Homeland Security Secretary John Kelly, also a retired Marine general, also was involved as the key congressional liaison for the service.
Kelly recommended countering both hostile Democrats and the media in a bid to put the controversy to rest.
"Media, and in my lane more importantly the Senate, has a sense we are either lying, incompetent, or both," Kelly wrote in a May 24, 2007, email.
"I've insulated the boss from most of this, but if we can't turn the corner on the Hill (particularly in Sen. Biden's office) we will have to plead the 6th (stupidity) and beg forgiveness."
Kelly said he told the Marine Corps commandant at the time, Conway, the Corps needs to make responses that resonate with the media and Capitol Hill, not to the Marine Corps itself.
"An explanation that convinces us, might not make sense to the Hill who wants to believe, and certainly make no sense at all to the media that seemingly works hard to never believe," he said.
Kelly noted that an AP reporter who was briefed on the issue "went right to Mr. Biden's office and countered our explanation and characterized it as BS."
In May 2007, current Marine Corps Commandant Gen. Robert B. Neller was one of three generals in the plans, policies, and operations office, known as PP&O, charged with overseeing responses to urgent field requests.
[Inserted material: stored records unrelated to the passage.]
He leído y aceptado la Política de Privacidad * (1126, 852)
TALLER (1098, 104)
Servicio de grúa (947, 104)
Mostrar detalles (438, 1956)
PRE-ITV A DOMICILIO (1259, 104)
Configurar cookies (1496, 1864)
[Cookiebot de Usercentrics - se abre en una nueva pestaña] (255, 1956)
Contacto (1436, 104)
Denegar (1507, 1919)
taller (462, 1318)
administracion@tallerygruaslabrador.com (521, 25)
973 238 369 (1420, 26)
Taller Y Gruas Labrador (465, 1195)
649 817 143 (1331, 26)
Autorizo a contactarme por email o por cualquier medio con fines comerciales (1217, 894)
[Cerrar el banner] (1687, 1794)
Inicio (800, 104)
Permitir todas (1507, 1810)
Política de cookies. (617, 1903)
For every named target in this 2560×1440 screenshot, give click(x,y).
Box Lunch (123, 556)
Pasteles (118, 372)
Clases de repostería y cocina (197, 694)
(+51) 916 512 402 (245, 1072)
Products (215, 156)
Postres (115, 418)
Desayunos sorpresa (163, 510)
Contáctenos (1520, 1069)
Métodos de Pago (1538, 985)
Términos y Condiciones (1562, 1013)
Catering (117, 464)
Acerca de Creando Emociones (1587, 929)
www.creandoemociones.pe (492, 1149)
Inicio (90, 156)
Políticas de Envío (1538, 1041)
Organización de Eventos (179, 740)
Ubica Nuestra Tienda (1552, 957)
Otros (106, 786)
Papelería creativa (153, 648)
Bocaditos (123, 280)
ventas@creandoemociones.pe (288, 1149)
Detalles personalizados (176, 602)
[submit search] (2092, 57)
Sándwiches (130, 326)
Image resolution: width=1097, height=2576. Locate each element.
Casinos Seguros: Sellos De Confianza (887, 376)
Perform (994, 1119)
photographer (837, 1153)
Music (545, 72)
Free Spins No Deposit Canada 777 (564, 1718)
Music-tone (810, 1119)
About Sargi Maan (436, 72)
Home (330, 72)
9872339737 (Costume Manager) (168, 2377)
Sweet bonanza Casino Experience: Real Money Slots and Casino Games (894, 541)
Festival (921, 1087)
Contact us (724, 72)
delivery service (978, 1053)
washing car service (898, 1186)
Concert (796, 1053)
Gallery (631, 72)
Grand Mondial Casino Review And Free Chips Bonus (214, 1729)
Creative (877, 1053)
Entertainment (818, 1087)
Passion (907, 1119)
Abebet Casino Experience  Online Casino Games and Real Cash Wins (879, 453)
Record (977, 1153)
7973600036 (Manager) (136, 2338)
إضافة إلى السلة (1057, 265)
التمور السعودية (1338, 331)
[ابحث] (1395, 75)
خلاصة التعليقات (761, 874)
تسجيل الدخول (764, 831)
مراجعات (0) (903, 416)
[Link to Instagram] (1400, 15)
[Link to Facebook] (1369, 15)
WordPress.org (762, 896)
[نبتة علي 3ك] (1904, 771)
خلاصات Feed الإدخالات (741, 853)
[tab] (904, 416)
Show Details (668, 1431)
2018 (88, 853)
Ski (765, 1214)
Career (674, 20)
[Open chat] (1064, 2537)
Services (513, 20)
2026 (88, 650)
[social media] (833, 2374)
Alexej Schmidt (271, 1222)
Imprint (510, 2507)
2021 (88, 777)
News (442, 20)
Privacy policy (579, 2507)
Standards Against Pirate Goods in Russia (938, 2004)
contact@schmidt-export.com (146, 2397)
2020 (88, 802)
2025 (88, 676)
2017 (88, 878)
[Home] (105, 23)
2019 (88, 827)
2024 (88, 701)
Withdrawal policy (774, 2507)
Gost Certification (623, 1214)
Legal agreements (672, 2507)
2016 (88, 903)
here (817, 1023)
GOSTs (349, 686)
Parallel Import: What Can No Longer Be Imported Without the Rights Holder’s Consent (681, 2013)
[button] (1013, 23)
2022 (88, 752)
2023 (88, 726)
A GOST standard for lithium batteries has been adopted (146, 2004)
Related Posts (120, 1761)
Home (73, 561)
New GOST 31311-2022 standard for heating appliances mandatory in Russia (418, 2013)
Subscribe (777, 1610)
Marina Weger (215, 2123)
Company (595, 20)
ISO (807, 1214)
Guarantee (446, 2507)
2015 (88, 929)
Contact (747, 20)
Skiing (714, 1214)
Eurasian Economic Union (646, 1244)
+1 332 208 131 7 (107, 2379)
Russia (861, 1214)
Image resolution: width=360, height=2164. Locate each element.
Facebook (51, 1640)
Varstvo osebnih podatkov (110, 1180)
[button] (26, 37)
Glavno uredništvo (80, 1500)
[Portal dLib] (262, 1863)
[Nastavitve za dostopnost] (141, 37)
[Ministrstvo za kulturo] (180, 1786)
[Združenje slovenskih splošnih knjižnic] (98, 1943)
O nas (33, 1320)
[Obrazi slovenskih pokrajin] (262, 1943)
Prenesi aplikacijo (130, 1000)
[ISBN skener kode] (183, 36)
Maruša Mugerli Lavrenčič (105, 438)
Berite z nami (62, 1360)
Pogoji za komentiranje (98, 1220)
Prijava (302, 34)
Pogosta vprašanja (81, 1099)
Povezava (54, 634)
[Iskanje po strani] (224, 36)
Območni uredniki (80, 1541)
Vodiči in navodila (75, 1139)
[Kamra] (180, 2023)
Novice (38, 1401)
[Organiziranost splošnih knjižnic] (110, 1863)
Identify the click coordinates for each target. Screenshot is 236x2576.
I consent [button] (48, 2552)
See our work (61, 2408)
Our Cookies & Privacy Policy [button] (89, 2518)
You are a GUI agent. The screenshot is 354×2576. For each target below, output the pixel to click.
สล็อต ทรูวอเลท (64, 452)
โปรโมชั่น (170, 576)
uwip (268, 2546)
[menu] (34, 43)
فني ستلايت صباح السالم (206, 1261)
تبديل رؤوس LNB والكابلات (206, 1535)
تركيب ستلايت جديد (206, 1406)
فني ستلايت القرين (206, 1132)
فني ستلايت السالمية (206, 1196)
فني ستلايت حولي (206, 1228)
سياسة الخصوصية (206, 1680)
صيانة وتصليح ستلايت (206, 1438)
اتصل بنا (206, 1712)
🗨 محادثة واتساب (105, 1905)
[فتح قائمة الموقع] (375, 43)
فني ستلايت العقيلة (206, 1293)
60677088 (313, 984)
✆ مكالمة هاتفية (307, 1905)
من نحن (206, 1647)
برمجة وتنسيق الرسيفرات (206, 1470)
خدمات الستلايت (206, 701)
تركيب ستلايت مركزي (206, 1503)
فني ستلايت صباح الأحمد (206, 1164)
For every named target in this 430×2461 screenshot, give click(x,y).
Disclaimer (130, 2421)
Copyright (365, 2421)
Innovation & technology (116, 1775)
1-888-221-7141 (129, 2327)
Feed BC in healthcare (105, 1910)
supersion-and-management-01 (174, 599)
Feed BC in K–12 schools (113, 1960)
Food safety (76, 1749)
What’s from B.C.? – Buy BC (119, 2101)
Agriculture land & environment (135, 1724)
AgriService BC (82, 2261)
Gayl worked in the office and falsely claimed the Corps had failed to understand the need for MRAPs.
"Gayl’s activities continued to contribute nothing internal to the Marine Corps," the report says.
"Industry continued to produce and test MRAP prototypes. The [commandant of the Marine Corps] and service secretary as well as DOD leadership supported the larger Marine MRAP buy. Congress had been briefed for the better part of a year. MRAP had been the Marine Corps top procurement priority for almost a year by the time Gayl started to blow his whistle. Gayl’s MRAP whistleblowing was irrelevant to the Marine Corps internal efforts to get MRAP."
Chill said he did not coordinate his report with the Marines and that his findings and conclusions are his own. "The Marine Corps screws up, people screw up, but this was not one of those times," he said.